By Wayne Forrest, staff writer

October 31, 2018 --

Monday, November 26 | 3:40 p.m.-3:50 p.m. | SSE21-05 | Room E353B
Clinicians can add a ferumoxytol contrast agent to MRI for simultaneous scans with FDG-PET in pediatric patients, with no worry about the contrast agent's effect on standardized uptakes values.

The study addresses concerns from previous research suggesting that ferumoxytol (Feraheme, Amag Pharmaceuticals) can accumulate in organs and tissue and adversely affect MR-based attenuation corrections of PET data. Accurate measurement of standardized uptakes values (SUVs) of tumors and normal organs with PET imaging is crucial in assessing how well pediatric cancer patients are responding to treatment.

Dr. Anne Muehe from Stanford University will present the prospective study, which included 16 children with malignant tumors who underwent FDG-PET/MRI before chemotherapy with or without intravenous injection of ferumoxytol. Patients who received ferumoxytol were matched by age and gender with patients who had unenhanced MRI scans. MR attenuation correction was obtained by a four-point Dixon liver acquisition with volume acquisition (LAVA) sequence accounting for fat, air, water, and soft tissue.

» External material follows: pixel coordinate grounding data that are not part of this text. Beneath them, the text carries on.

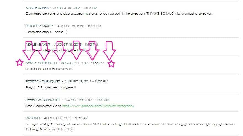Click commenter name Kim Ginn

coord(33,118)

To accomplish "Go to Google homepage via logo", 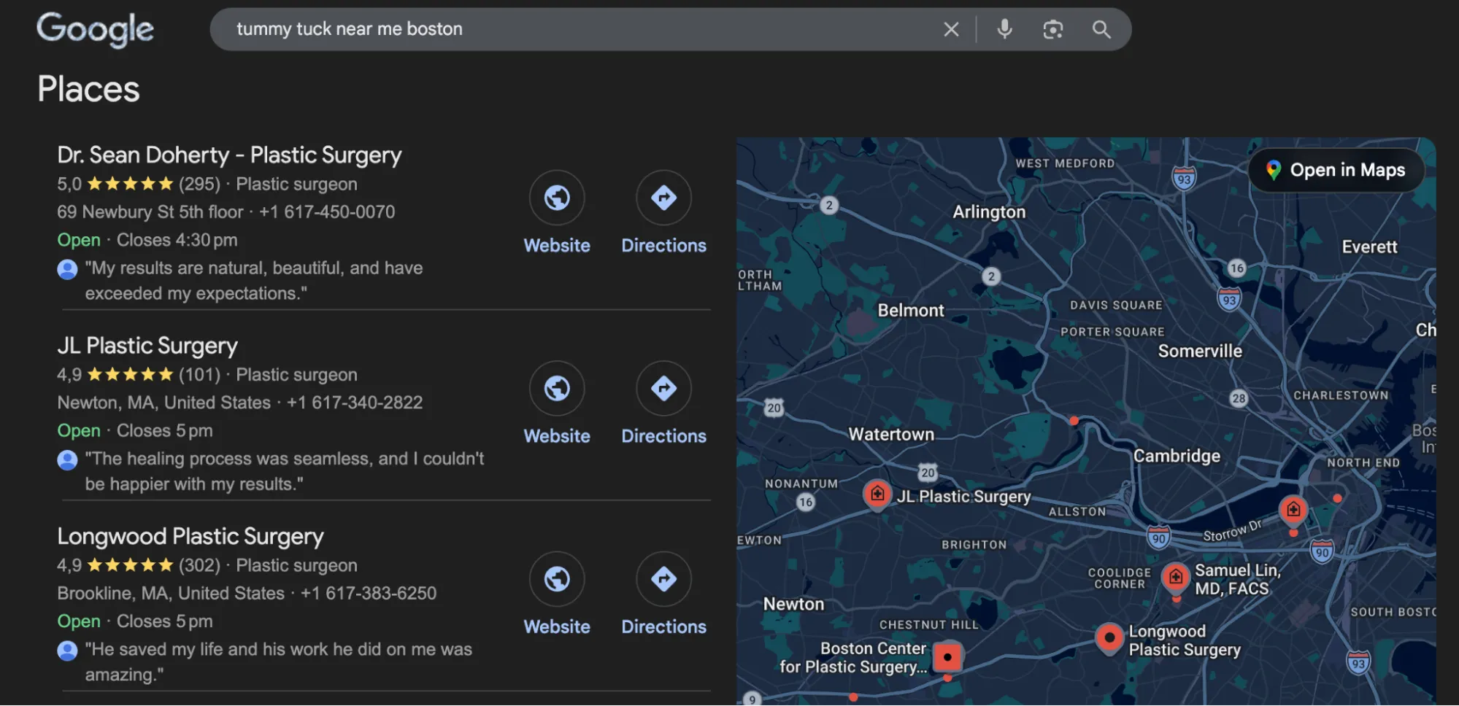I will 95,29.
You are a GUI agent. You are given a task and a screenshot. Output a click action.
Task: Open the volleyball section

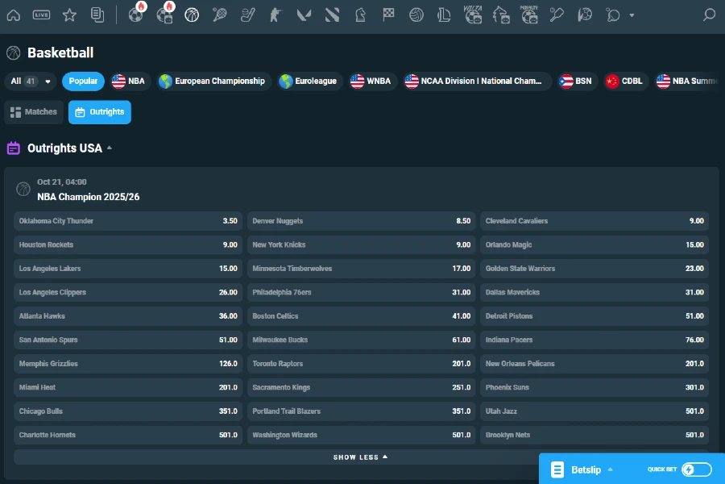pos(416,15)
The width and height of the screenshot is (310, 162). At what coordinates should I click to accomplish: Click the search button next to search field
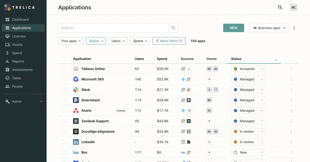pos(173,28)
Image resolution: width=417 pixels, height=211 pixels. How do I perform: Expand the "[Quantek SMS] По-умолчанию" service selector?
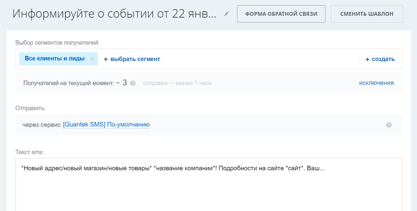[x=106, y=125]
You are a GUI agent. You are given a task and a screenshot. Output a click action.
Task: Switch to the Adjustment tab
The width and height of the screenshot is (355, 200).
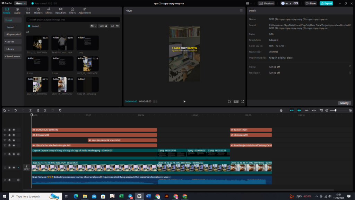click(x=85, y=10)
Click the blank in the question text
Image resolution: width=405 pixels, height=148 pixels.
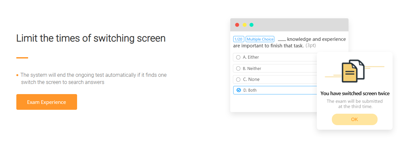pos(282,40)
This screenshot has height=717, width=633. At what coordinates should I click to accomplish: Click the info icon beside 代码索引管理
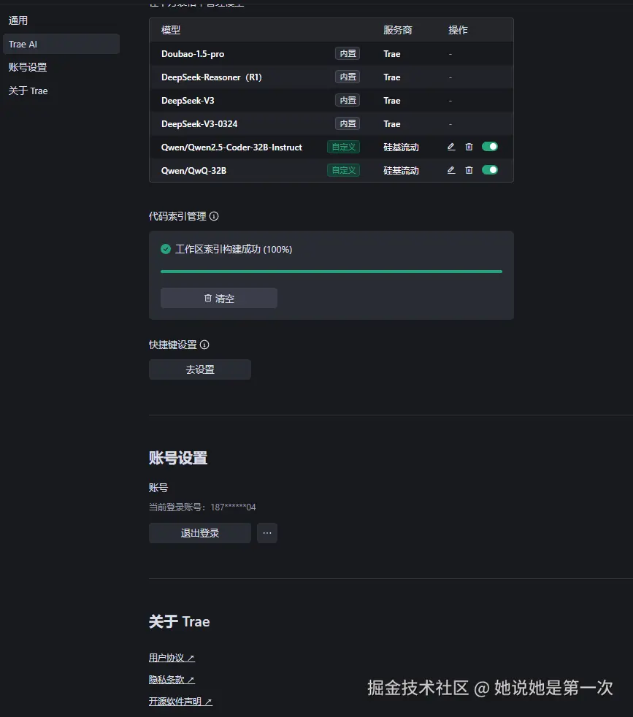[214, 216]
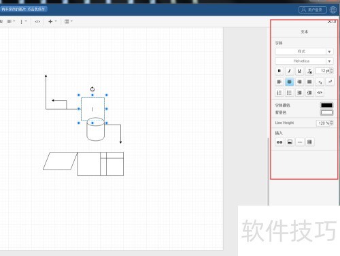
Task: Open the font style dropdown
Action: click(x=304, y=52)
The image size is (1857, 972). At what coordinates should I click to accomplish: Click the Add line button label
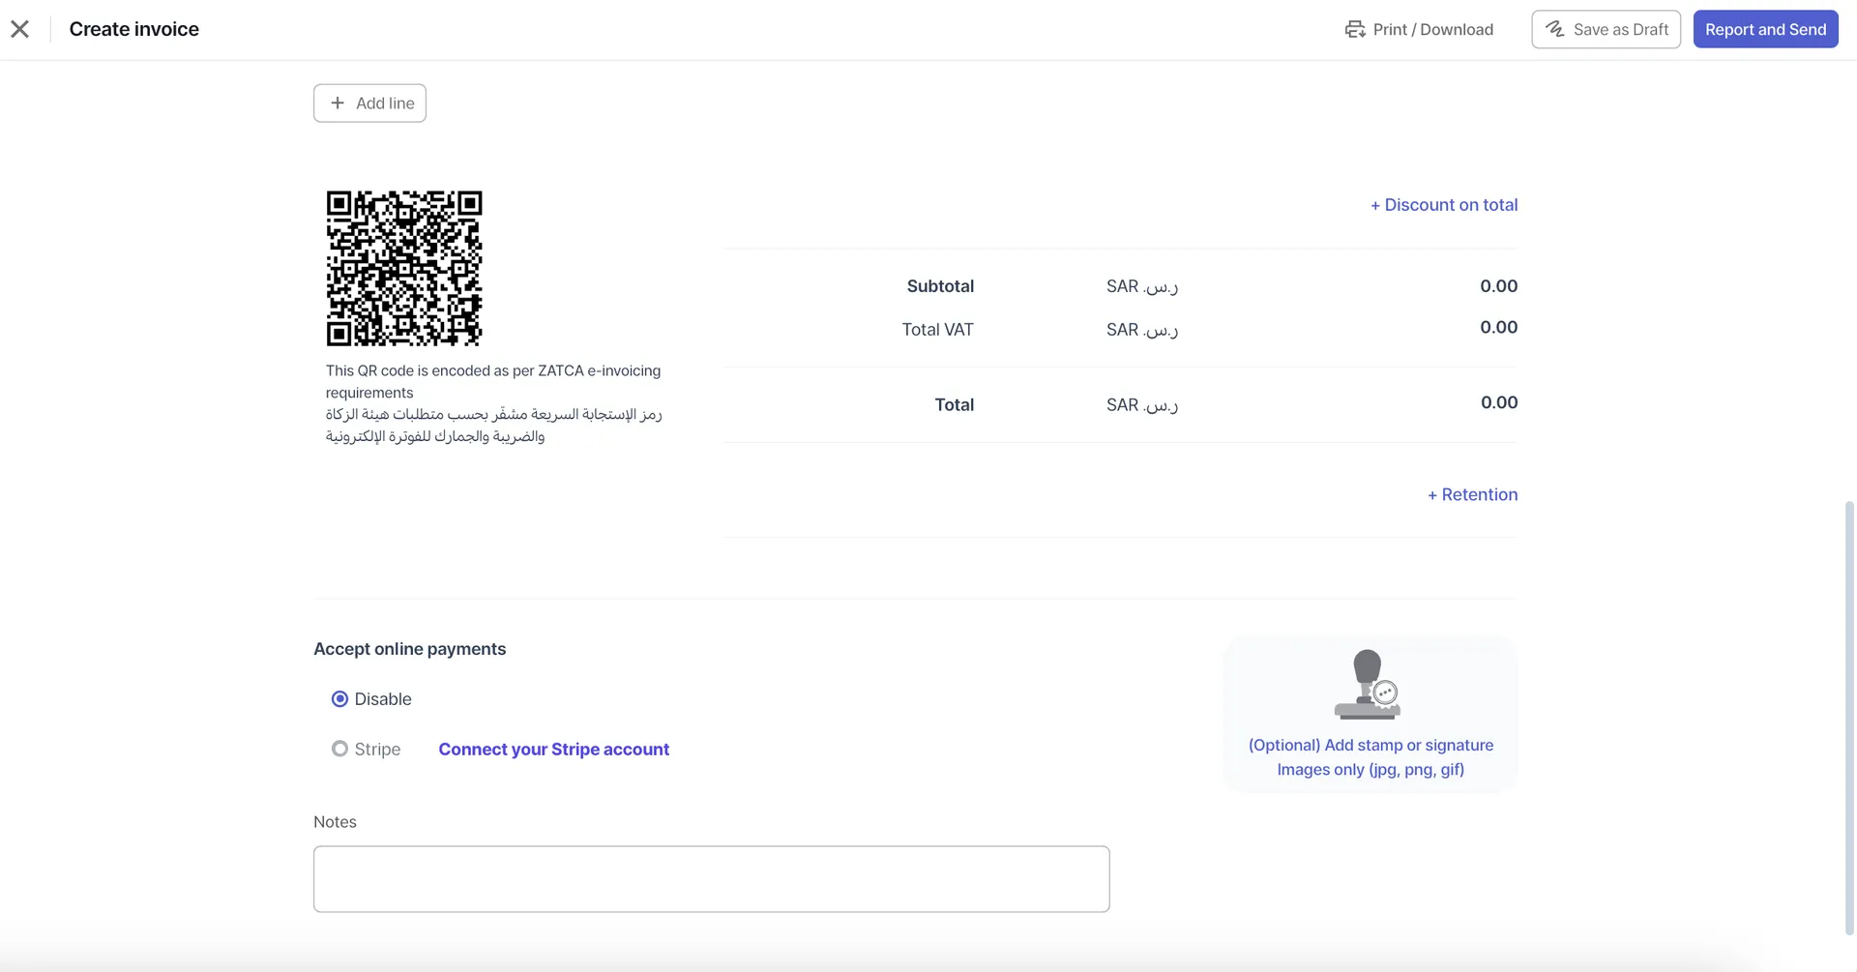tap(385, 103)
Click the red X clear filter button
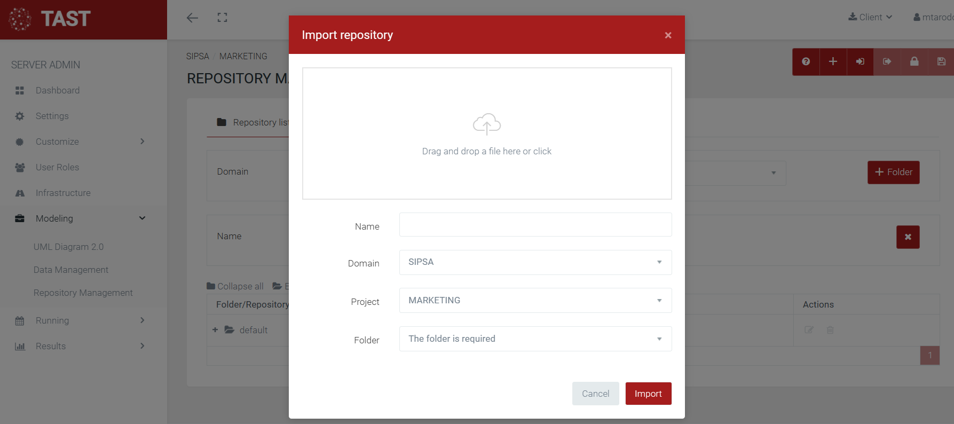Viewport: 954px width, 424px height. tap(908, 237)
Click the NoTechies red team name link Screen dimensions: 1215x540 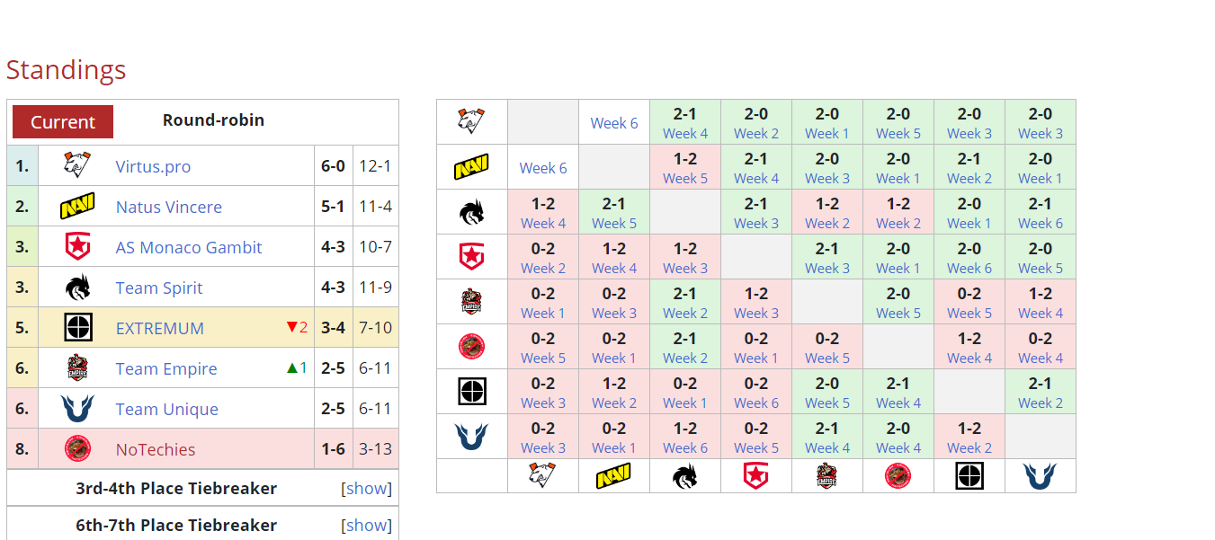[156, 450]
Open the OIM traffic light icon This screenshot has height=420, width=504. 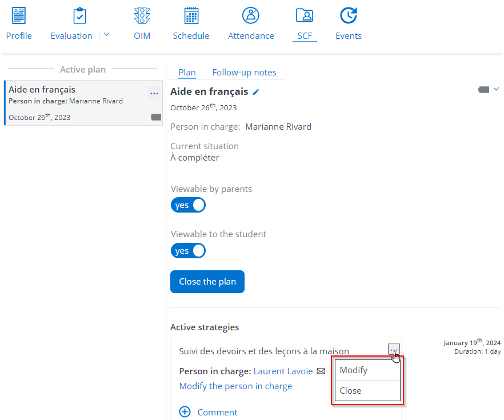tap(142, 16)
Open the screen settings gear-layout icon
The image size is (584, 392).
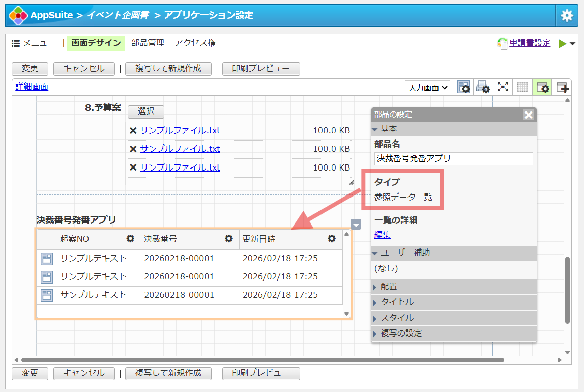pos(463,87)
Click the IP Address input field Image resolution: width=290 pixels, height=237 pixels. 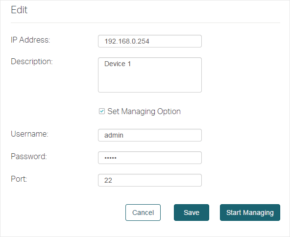[x=150, y=41]
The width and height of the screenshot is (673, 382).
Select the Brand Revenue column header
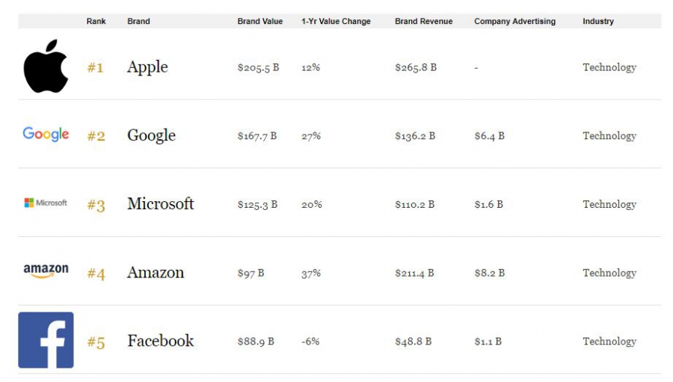click(x=423, y=21)
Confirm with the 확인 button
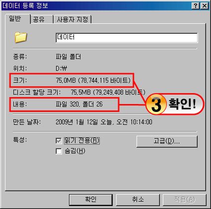Image resolution: width=211 pixels, height=209 pixels. point(91,200)
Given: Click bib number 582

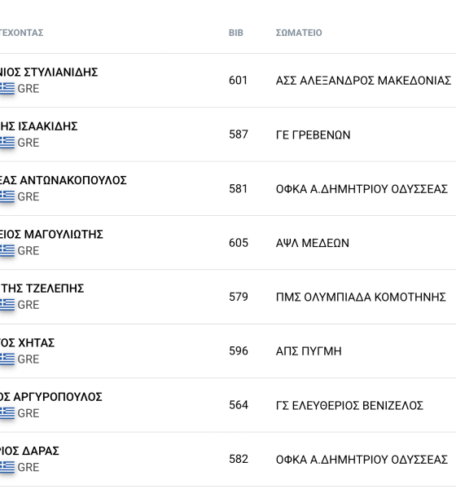Looking at the screenshot, I should pyautogui.click(x=239, y=460).
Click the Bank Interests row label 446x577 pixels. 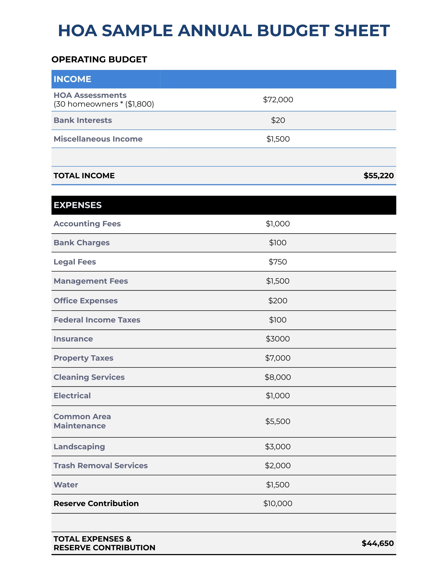click(83, 120)
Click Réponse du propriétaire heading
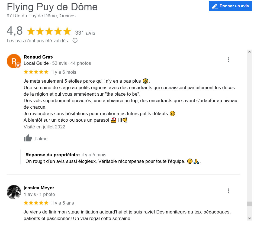Screen dimensions: 254x230 click(x=53, y=155)
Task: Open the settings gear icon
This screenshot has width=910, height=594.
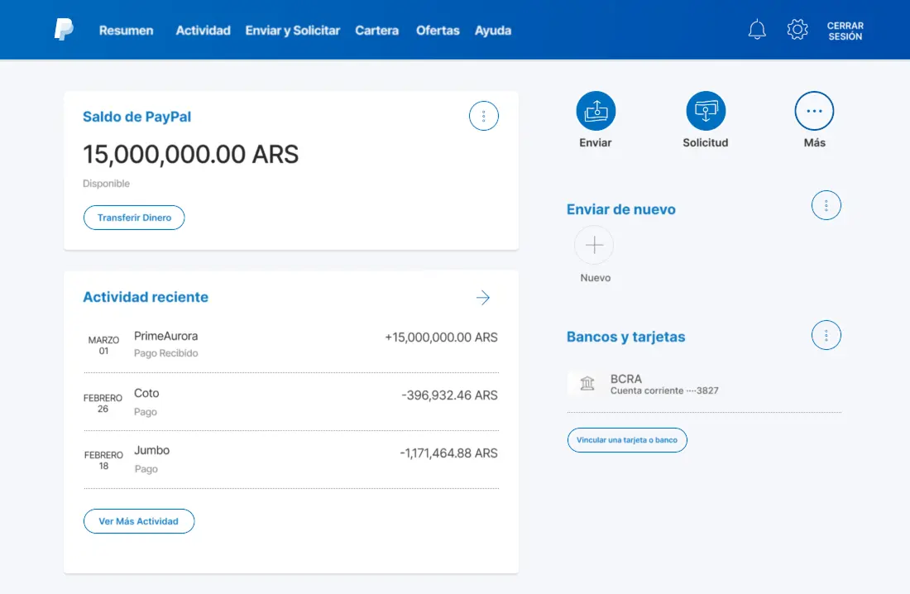Action: pyautogui.click(x=797, y=31)
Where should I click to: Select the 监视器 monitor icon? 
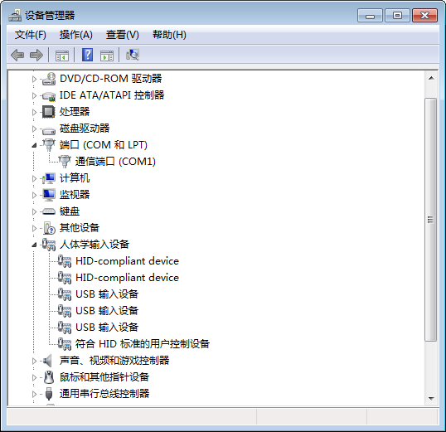[49, 195]
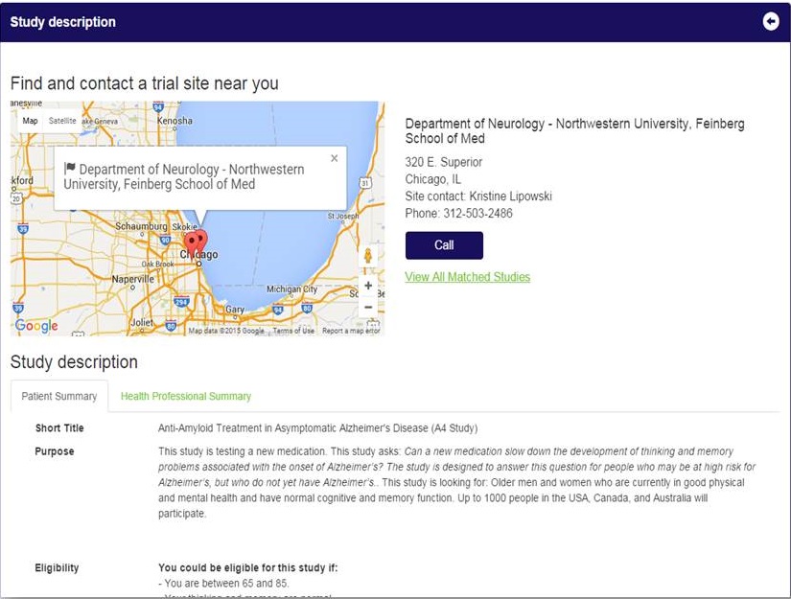Click the Google logo on the map

[36, 326]
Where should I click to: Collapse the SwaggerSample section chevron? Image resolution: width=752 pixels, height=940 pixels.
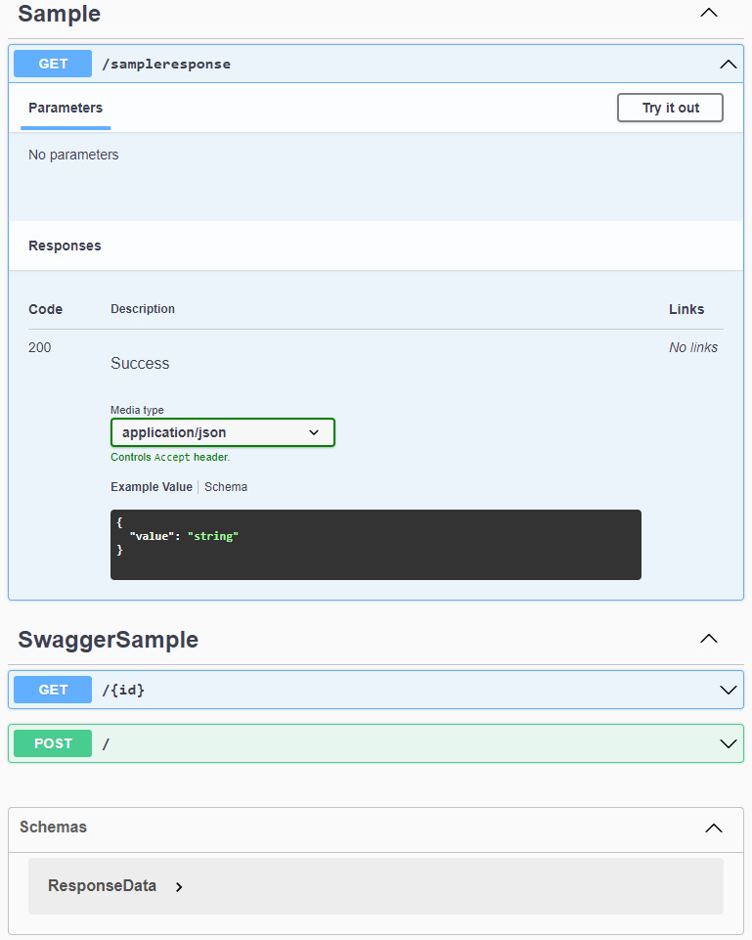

In calculating the mean SUVs, Muehe and colleagues found no significant difference in any organ or tissue between the pediatric patients who did and did not receive ferumoxytol. They performed the comparisons on the brain, parotid gland, larynx, mediastinal blood pool, thymus, myocardium, liver, spleen, bone marrow, kidney, and muscle.

The findings are good news for clinicians who might choose PET/MRI as an option for pediatric patients, given that the hybrid modality offers significantly less radiation than PET/CT and provides enhanced soft-tissue resolution.